Historical Perspectives on Pandemics in Mexico

Historical Perspectives on Pandemics in Mexico

Curated by Samantha Davis

Thematic Collections are assortments of past and recently released articles in HAHR about key issues, events, individuals, or historiographical trends. These collections can be used as gateways into a specific historical subject, demonstrations of methodology, or sources for classroom discussion.

As the world grapples with COVID-19, scholars and the public have turned to historical precedents of epidemic disease like the 1918 flu pandemic and typhus. The current crisis has prompted a wide range of reflections on public health and the human experience of disease, themes explored by these HAHR authors. The Hispanic American Historical Review has published many articles on disease and public health through the years, many of which focus on present-day Mexico. The authors featured here each explore different dimensions of disease, public health, and the human experience on local and hemispheric scales grounded in deep historical contexts across the colonial and modern periods. These authors articulate shifting and varying conceptions of disease, responses from governing bodies and individuals, and impacts on diverse populations. Part of a larger conversation surrounding the history of science, medicine, and public health, these articles demonstrate changing attitudes towards and understandings of disease.

“The Fever of War: Epidemic Typhus and Public Health in Revolutionary Mexico City, 1915-1917” by Ryan M. Alexander (2020)

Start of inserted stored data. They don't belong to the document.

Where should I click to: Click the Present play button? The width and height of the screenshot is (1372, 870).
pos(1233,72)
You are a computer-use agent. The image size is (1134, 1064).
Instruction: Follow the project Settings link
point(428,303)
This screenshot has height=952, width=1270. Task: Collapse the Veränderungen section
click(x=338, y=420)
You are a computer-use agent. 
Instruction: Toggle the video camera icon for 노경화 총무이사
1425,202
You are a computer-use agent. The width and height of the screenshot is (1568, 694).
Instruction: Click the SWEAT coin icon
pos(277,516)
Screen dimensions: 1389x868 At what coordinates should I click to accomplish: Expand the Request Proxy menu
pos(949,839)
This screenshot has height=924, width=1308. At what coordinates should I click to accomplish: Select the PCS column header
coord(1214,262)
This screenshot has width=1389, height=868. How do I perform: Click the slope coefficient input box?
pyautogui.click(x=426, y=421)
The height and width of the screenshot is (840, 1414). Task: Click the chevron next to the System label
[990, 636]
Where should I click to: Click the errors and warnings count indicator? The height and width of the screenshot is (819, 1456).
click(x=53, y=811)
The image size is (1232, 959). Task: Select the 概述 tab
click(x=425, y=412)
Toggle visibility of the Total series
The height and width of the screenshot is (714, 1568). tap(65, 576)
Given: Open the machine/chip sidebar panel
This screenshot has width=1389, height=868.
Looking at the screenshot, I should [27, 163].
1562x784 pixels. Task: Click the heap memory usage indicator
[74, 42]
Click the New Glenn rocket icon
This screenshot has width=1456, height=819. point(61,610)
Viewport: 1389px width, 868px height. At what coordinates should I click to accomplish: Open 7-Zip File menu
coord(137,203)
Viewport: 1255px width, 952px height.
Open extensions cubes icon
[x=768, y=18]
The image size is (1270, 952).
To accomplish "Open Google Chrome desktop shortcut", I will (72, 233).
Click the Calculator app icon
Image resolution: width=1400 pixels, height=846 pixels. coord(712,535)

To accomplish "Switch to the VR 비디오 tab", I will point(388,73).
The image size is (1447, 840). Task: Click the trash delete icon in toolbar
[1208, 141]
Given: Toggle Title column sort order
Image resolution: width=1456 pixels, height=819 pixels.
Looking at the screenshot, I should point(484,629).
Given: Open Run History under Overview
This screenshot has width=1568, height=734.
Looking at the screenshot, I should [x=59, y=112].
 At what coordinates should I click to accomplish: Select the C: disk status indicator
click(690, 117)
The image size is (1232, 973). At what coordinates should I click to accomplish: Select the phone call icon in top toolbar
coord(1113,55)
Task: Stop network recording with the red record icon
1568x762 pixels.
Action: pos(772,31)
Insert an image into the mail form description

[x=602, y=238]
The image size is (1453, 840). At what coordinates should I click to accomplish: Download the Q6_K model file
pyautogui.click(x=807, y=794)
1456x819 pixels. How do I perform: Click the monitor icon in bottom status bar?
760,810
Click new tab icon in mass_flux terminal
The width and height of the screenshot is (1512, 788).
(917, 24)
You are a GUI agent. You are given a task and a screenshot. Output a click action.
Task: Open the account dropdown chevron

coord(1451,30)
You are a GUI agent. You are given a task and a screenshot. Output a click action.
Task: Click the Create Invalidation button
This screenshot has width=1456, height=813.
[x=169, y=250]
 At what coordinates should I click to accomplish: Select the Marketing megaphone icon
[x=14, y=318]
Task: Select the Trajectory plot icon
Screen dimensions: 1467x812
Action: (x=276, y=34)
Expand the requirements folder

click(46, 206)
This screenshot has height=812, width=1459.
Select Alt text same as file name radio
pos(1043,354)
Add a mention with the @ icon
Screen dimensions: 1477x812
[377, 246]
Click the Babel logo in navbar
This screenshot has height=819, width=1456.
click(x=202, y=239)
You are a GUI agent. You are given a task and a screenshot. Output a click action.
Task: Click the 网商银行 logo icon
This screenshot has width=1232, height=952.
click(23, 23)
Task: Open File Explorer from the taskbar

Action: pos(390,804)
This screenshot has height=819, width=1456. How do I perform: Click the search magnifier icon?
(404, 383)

This study articulates how epidemic typhus shaped the lived experiences of Mexico City’s residents and affected subsequent revolutionary political reform. Alexander acknowledges how the epidemic increased criminalization of marginalized populations and the refusal of hospitals to treat people who were incarcerated, orphans, or otherwise relegated to the margins of society.

“The ‘Contagious Stench’ of Idolatry: The Rhetoric of Disease and Sacrilegious Acts in Colonial New Spain” by Amara Solari (2016)

In the early modern period, the spread of disease was understood as caused by poor environmental factors or contagions, which Solari argues contributed to the eventual conflation of idolatry and disease. This article traces the connections between disease, the continued practice of indigenous religions, and the Spanish colonial response to “heretical” acts.

“Mexico’s Superior Health Council and the American Public Health Association: The Transnational Archive of Porfirian Public Health, 1887-1910” by Paul Ross (2009)

This article examines the role of the American Public Health Association (APHA) in US-Mexican relations as expressed through efforts to “modernize the [medical] profession” in Mexico, positioning Mexican doctors and public health officials as experts by the end of the nineteenth century.

“The Science of Redemption: Syphilis, Sexual Promiscuity, and Reformism in Revolutionary Mexico City” by Katherine Bliss (1999)

Engaging in discourses of gender, sexuality, and religion, Bliss argues that the rapid spread of syphilis prompted concern over the morality of Mexico’s population as officials sought to curb the spread of disease by targeting prostitution, the Catholic Church, and the “cult of masculinity.” Bliss’s analysis of the response to syphilis underscores the importance of reformist discourses in public health.

“Yellow Fever and the Late Colonial Public Health Response in the Port of Veracruz” by Andrew L. Knaut (1997)

Engaging with history of science and medicine, Knaut examines the complicated expansion of Enlightenment ideas of public health into colonial New Spain. He suggests that public health initiatives were particularly successful in the Atlantic port of Veracruz, in part due to Veracruz’s economic significance, and that Veracruz became a leader in broader public health efforts.